Des promesses d’investissement désormais en question
Les structures d’investissement comme les SPV (Special Purpose Vehicles), utilisées pour contourner les restrictions de cession, se retrouvent aujourd’hui dans une impasse juridique. Anthropic rappelle sans ambiguïté que « les offres d’investissement dans les cycles de financement passés ou futurs d’Anthropic par le biais d’un SPV sont interdites ». Un rappel qui remet en cause la viabilité économique de ces véhicules financiers, pourtant plébiscités par les investisseurs souhaitant accéder à des parts de capital avant l’introduction en bourse.
« Les marchés secondaires et tokenisés promettaient une exposition économique de 1:1 aux actions Anthropic pré-IPO, mais leur promesse semble aujourd’hui caduque », souligne un analyste interrogé par Cryptoast. Le paradoxe est total : ces marchés se sont développés précisément parce que l’entrée en bourse d’Anthropic — attendue avant la fin de l’année 2026 — tarde à se concrétiser, alors même que la société s’apprête à lever des fonds en bourse pour près de 1 000 milliards de dollars.
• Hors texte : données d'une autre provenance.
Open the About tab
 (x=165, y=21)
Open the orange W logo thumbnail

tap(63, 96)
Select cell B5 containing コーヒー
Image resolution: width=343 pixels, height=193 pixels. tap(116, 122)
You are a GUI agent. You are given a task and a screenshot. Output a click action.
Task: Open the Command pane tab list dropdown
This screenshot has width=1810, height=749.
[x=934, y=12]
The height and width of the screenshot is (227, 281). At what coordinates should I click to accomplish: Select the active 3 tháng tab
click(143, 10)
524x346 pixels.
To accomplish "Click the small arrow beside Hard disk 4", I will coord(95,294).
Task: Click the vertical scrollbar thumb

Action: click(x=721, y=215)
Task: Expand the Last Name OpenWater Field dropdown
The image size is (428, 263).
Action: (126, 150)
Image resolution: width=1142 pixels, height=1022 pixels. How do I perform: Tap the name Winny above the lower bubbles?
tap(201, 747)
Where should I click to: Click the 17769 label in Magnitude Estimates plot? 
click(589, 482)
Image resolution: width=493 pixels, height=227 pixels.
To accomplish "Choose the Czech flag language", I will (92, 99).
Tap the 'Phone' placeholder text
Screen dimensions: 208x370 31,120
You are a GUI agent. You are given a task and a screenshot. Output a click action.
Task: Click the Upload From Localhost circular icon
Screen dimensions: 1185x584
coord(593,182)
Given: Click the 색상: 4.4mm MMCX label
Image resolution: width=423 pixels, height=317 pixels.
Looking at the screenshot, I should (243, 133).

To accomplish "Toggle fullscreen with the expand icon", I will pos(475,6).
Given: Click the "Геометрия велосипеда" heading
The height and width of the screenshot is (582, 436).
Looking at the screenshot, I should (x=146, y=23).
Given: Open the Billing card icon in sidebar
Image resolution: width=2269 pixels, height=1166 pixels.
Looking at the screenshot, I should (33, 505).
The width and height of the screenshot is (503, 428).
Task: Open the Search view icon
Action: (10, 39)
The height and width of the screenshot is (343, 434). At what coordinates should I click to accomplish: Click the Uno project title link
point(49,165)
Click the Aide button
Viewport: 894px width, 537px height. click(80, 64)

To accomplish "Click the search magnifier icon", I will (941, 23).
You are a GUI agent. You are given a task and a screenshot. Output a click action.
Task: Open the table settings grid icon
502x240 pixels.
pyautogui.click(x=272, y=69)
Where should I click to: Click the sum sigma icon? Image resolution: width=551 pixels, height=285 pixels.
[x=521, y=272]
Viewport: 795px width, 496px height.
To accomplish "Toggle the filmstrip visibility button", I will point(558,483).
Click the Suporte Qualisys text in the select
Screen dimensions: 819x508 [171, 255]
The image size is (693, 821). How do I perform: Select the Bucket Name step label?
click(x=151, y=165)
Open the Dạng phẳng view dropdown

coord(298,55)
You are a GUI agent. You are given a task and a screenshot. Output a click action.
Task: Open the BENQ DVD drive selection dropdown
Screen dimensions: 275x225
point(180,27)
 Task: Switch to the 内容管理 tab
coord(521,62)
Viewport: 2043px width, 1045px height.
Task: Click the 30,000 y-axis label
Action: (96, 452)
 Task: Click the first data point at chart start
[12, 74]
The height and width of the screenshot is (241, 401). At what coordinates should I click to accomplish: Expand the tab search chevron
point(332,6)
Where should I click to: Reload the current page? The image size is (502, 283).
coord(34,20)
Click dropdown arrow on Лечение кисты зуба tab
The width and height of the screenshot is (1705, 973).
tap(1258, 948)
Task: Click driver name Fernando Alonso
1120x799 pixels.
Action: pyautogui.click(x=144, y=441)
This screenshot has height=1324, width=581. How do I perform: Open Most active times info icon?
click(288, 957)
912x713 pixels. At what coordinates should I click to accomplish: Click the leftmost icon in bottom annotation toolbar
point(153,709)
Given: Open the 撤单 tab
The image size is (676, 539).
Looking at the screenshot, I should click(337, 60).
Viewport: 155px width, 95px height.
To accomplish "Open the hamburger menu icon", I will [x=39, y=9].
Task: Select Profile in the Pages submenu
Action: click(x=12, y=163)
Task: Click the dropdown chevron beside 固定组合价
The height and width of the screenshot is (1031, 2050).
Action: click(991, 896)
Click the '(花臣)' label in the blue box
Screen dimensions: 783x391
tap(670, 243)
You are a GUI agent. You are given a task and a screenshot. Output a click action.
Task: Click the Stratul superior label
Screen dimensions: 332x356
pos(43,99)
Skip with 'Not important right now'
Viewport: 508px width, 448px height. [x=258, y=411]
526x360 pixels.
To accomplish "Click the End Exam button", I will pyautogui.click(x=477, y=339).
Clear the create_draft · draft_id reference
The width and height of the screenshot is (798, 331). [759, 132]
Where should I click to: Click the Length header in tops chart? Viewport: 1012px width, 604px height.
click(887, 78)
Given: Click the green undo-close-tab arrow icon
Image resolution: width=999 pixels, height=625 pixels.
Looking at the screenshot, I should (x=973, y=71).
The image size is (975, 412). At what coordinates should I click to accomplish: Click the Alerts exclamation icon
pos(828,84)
Cette crise illustre les risques inhérents aux marchés non régulés, où la spéculation dépasse parfois la réalité des actifs sous-jacents. Elle rappelle aussi que, dans l’écosystème des licornes technologiques, l’euphorie des valorisations peut rapidement laisser place à la désillusion lorsque les règles du jeu changent brutalement.
Ces transactions permettent aux employés, investisseurs historiques ou fonds spécialisés d’échanger leurs parts sans attendre l’IPO. Elles sont souvent réalisées via des plateformes secondaires ou tokenisées, qui promettent une liquidité anticipée à un actif normalement illiquide.
Un SPV (Special Purpose Vehicle) est une structure juridique créée pour détenir temporairement des actifs, comme des actions. Anthropic interdit leur utilisation car ils permettent de contourner les restrictions de transfert imposées par la société, notamment pour ses employés et investisseurs initiaux.